For the third and final point, the HBA asserts the Ordinance’s requirement that a trust fund be set up by the developer amounts to a taking of property without due process.5 We are guided by the decision in Home Bldrs. Ass’n, etc. v. City of Kansas City, 555 S.W.2d 832 (Mo. banc 1977). There, the HBA and others challenged the constitutionality of a city ordinance requiring developers to dedicate portions of the subdivisions for parks. The Court determined that if the municipality has statutory authority for its acts, and the burden placed upon the developers by the ordinance is reasonably attributable to their activity, then the ordinance is permissible. Id. at 835.

Such is the case before us. We have found the City had authority to promulgate the Ordinance pursuant to its police powers under RSMo § 79.450. We also find the establishment of the trust fund for enforcement of subdivision covenants and restrictions to be reasonably related to the activities of the developer. The developer designs the subdivision, subdivides the land, constructs the homes, and, pursuant to the Ordinance, establishes the initial governing body for the development. We hold that the securing of a $2,000 trust fund for use in enforcing the covenants and restrictions associated with the subdivision is reasonably attributable to the activity of the developer. Point denied.

Based on the foregoing, the decision of the circuit court is affirmed.

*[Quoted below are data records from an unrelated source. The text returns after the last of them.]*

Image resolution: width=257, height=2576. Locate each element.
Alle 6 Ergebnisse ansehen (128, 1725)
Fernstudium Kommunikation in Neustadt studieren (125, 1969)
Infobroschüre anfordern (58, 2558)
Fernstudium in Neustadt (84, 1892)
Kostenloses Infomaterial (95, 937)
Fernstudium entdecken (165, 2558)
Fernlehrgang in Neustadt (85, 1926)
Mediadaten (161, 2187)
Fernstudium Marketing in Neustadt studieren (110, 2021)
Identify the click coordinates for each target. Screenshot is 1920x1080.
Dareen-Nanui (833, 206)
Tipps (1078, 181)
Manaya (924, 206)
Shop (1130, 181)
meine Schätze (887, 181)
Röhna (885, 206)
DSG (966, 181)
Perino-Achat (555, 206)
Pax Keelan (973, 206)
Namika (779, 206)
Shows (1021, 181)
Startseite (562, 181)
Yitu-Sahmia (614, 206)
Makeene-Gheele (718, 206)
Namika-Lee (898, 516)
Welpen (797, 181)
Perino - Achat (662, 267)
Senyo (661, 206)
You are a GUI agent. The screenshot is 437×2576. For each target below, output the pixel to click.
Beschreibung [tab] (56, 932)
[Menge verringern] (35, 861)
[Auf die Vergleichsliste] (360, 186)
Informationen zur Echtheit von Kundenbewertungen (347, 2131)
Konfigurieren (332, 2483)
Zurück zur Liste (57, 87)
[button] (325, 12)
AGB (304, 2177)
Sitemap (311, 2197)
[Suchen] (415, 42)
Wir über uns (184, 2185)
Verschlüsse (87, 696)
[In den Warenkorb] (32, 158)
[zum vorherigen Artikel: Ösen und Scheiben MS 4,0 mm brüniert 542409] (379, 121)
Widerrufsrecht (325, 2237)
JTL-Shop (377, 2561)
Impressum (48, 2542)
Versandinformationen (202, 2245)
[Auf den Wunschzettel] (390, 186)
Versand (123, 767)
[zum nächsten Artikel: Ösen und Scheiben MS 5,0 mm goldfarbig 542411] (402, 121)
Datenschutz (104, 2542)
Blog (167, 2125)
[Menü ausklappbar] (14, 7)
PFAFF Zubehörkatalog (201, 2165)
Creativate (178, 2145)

. “Subdivision” is defined in the Ordinance as “a division or redivision of land into two or more residential lots, tracts, sites or parcels for the purpose of transfer of ownership, which has been recorded with the Recorder of Deeds for St. Charles County.”

. Appellant suggests RSMo § 79.450.7 can only apply here if it is found the Ordinance constitutes regulation of trade and commerce within the municipality. It does. Trade and commerce, as defined in Black’s Law Dictionary 1338 (5th ed. 1979), "when used in juxtaposition impart to each other enlarged signification, so as to include practically every business occupation carried on for subsistence or profit and into which the elements of bargain and sale, barter, exchange, or traffic, enter.” We find no support for appellant’s position that the sale of real estate and organization of subdivisions are outside the bounds of trade and commerce.

. "A general welfare or similar clause, granting extremely broad power to a municipal corporation, is liberally construed to accord to a municipality wide discretion in the exercise of the police power.... The cases, indeed, reveal an increasing judicial inclination under such a clause to accord to municipal authorities wider discretion in the reasonable and nondiscrimina-toiy exercise, in good faith, of the police power in the public interest. While under the clause, or under the guise of it, personal and property rights recognized by general law and guaranteed by organic provisions cannot unreasonably be restrained, courts uniformly regard the clause as ample authority for a reasonable exercise, in good faith, of broad and varied municipal activity to protect the health, morals, peace and good order of the community, to promote its welfare in trade, commerce, industry, and manufacture, and to carry out every appropriate object contemplated in the creation of the municipal corporation." McQuillian Mun. Corp. § 24.44 (3rd Ed.).

. Mo. Const. Art. X, §§ 16-24.

. U.S. Const. Amends V and XXV; Mo. Const. Art. X, § 10.